Mechanisms for maintaining minimum levels of income, such as means-tested benefits, are not subjected to any type of rigorous inspection – as schools are by the regulator Ofsted, for example – that could show incomes falling below expected standards. When benefits started declining in real terms in 2013 – because they stopped being uprated in line with inflation – no Office for Income Standards handed out a “must improve” rating.

The previous Labour government did pass a Child Poverty Act (since repealed), with targets for reducing the number of children in poverty, defined as being in households with below 60% of median income. But this useful indicator has never fully achieved the status of a “standard”, partly because it is an abstract statistic rather than a description of what an acceptable standard of living entails.

A new way of looking at income requirements

This helps to explain why the Minimum Income Standard (MIS) – a regular calculation for the UK since 2008 – has attracted growing interest and influence. Carried out independently by the Centre for Research in Social Policy at Loughborough, with the support of the Joseph Rowntree Foundation, the research behind the standard is based on detailed deliberations by members of the public on what goods and services households of different types should be able to afford in order to cover essential material needs and to have the opportunities and choices required to participate in society.

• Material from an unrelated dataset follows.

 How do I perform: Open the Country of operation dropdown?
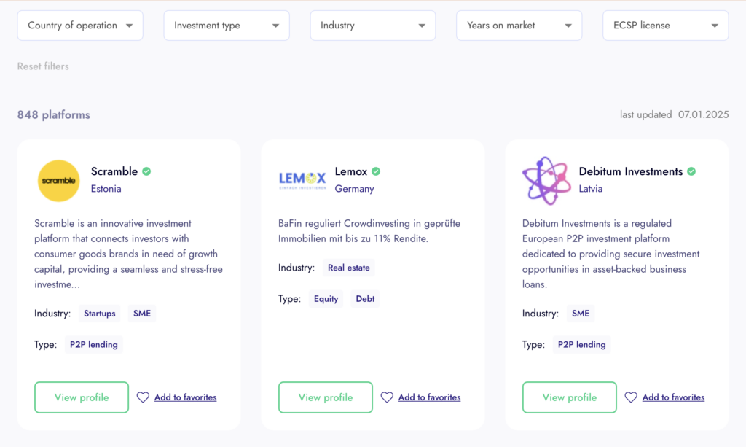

The results are used to draw up and cost minimum weekly budgets.

Those adopting this standard have valued how it determines living standards that distinguish “needs” (for example, a mobile phone that enables an individual to communicate – included) from “wants” (an iPhone, an aspirational item – not included).

In 2016, the Living Wage Commission, representing unions, employers and other stakeholders, concluded that a Living Wage should “accurately reflect the views of ordinary people” about what is needed to live on. It also confirmed MIS as the main basis for setting the voluntary Living Wage, now paid by around 4,000 employers.

The standard has also become the most commonly used tool for charities giving individual grants to help identify who is in need. They are attracted by the idea of using a living standard that allows for and invites social participation – after all, charities greatly value the external validation of criteria to determine who they should support.

The Scottish government has started to adopt the MIS measure. Shutterstock

And so the authority of the standard grows as it becomes more widely used. The Scottish government has also adopted MIS to help measure fuel poverty, and it is being used experimentally to set “living rents”.

The cost of justice

In July 2017, the Supreme Court ruled that it was unreasonable for the government to charge fees for employment tribunals without an adequate system to help workers afford them if they could not do so out of their own incomes. The court ruled that people should not be required to sacrifice “ordinary and reasonable expenditure” in order to access justice – using MIS as the benchmark. As a consequence, the employment tribunal fees were withdrawn.

In the Law Society’s interpretation, this precedent means that the means-test for legal aid should also not force someone to choose between meeting their needs and accessing justice. I have therefore written a report for the Law Society evaluating the adequacy of legal aid on this basis. My findings show clearly that people can be excluded from legal aid even though their incomes fall well short of what they would require to meet their needs as measured by MIS, and even without covering legal costs.

This experience shows that national standards can develop not only via top-down government diktat, but also from the production of evidence-based benchmarks and their incremental adoption by employers, civil society and the courts. The big question now, as the Ministry of Justice considers the Law Society’s case for the reform of legal aid, is whether central government will also heed this evidence.